» **WHAT TO PRODUCE**: Gather every line from the entries below that includes "page".

» **SOURCE INFORMATION**:
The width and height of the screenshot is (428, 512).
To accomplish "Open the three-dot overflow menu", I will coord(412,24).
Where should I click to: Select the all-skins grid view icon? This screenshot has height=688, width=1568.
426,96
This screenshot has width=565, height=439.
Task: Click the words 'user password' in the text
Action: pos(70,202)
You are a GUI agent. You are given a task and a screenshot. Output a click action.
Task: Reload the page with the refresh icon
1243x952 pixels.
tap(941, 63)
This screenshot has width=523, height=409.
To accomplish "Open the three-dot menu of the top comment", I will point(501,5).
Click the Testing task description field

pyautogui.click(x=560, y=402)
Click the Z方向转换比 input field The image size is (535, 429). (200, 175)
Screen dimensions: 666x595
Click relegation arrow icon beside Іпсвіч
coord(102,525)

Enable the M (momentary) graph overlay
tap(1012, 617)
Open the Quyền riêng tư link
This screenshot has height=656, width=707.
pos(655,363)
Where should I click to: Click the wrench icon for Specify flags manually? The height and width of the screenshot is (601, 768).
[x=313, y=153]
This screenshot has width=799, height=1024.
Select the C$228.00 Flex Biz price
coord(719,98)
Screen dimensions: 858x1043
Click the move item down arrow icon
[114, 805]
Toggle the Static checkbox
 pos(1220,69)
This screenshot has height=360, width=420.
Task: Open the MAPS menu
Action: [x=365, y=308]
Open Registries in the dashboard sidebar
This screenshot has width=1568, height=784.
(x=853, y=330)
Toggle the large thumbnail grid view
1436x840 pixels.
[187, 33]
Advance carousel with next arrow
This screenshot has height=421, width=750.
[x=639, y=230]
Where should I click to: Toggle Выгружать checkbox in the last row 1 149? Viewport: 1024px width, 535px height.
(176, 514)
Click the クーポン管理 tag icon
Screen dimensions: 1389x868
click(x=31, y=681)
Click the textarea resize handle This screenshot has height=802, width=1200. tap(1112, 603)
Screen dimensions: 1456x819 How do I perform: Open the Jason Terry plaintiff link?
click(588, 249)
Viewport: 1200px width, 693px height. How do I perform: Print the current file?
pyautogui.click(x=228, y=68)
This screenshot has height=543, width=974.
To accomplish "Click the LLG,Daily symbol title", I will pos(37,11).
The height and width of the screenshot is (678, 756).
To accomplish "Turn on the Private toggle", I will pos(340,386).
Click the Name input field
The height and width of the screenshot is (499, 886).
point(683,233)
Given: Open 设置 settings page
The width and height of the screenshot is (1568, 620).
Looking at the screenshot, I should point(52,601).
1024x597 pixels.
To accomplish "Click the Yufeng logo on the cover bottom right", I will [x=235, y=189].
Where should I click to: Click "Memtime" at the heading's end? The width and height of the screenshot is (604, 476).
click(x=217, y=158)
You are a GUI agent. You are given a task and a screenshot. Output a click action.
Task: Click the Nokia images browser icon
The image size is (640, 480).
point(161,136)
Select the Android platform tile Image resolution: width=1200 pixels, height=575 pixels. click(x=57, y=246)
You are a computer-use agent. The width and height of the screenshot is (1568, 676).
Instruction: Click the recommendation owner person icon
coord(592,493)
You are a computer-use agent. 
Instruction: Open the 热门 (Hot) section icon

» **OUTPUT**:
Task: Reload the page with the refresh icon
Given: Open 设置 settings page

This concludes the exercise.